Stored records:
--

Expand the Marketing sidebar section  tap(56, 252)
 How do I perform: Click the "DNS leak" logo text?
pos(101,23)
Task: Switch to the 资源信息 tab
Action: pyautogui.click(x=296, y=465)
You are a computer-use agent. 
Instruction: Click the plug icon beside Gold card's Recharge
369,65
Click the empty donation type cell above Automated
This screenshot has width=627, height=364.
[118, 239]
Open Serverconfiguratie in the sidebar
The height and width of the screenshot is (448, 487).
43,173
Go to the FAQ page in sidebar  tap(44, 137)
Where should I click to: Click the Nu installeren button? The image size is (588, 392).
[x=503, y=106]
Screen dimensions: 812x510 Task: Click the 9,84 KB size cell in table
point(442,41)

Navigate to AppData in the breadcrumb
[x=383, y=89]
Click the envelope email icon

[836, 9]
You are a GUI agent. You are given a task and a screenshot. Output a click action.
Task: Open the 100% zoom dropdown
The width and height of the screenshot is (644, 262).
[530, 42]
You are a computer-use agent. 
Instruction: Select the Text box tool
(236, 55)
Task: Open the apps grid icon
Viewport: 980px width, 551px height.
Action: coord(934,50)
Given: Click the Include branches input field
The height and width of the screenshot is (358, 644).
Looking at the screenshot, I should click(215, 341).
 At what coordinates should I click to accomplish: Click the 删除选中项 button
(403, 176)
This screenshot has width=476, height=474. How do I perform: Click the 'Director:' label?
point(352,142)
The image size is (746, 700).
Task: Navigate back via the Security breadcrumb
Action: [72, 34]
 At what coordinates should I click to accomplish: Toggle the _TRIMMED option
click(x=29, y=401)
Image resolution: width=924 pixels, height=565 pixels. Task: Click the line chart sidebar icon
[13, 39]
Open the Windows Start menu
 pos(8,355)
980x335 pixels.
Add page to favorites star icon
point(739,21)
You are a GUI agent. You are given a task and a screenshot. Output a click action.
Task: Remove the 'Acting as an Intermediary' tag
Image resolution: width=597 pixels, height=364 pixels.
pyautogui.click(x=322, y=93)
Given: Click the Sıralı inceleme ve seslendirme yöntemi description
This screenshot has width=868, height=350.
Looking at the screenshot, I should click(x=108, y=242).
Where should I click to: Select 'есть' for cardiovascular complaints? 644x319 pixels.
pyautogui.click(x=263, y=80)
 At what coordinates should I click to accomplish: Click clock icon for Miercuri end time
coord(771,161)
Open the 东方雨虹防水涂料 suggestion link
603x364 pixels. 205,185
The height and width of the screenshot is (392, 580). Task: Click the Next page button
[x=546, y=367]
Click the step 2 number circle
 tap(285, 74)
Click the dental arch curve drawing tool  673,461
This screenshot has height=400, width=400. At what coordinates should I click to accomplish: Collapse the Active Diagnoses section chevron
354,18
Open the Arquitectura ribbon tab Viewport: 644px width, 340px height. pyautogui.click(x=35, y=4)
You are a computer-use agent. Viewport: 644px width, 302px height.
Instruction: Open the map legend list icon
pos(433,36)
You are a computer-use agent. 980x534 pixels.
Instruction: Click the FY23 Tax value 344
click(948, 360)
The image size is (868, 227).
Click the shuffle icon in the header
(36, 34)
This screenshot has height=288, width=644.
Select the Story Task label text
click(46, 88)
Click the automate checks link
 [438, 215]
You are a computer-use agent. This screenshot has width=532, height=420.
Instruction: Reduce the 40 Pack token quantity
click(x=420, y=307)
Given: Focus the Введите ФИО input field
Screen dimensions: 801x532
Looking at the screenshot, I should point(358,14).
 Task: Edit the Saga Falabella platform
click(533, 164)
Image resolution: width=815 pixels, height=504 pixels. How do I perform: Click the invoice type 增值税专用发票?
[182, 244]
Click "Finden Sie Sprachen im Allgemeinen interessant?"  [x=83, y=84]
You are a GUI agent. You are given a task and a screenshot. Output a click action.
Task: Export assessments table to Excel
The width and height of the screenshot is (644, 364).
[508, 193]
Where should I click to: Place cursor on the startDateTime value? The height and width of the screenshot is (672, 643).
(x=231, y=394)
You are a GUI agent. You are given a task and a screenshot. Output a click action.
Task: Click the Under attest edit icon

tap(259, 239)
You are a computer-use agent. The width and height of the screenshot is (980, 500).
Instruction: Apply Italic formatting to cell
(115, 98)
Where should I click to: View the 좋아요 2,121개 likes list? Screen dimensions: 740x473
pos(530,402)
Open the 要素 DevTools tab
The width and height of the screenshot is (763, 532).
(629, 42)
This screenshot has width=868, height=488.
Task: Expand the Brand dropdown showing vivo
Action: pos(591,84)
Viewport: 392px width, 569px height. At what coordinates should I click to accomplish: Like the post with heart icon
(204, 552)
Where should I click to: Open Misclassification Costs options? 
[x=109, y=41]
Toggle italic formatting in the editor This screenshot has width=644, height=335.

--

Starting from the top of the records and ending at the line that contains "Given: Click the Include branches input field", repeat each line exactly and return only those lines.

▸ ANSWER SPACE
Expand the Marketing sidebar section  tap(56, 252)
 How do I perform: Click the "DNS leak" logo text?
pos(101,23)
Task: Switch to the 资源信息 tab
Action: pyautogui.click(x=296, y=465)
You are a computer-use agent. 
Instruction: Click the plug icon beside Gold card's Recharge
369,65
Click the empty donation type cell above Automated
This screenshot has width=627, height=364.
[118, 239]
Open Serverconfiguratie in the sidebar
The height and width of the screenshot is (448, 487).
43,173
Go to the FAQ page in sidebar  tap(44, 137)
Where should I click to: Click the Nu installeren button? The image size is (588, 392).
[x=503, y=106]
Screen dimensions: 812x510 Task: Click the 9,84 KB size cell in table
point(442,41)

Navigate to AppData in the breadcrumb
[x=383, y=89]
Click the envelope email icon

[836, 9]
You are a GUI agent. You are given a task and a screenshot. Output a click action.
Task: Open the 100% zoom dropdown
The width and height of the screenshot is (644, 262).
[530, 42]
You are a computer-use agent. 
Instruction: Select the Text box tool
(236, 55)
Task: Open the apps grid icon
Viewport: 980px width, 551px height.
Action: coord(934,50)
Given: Click the Include branches input field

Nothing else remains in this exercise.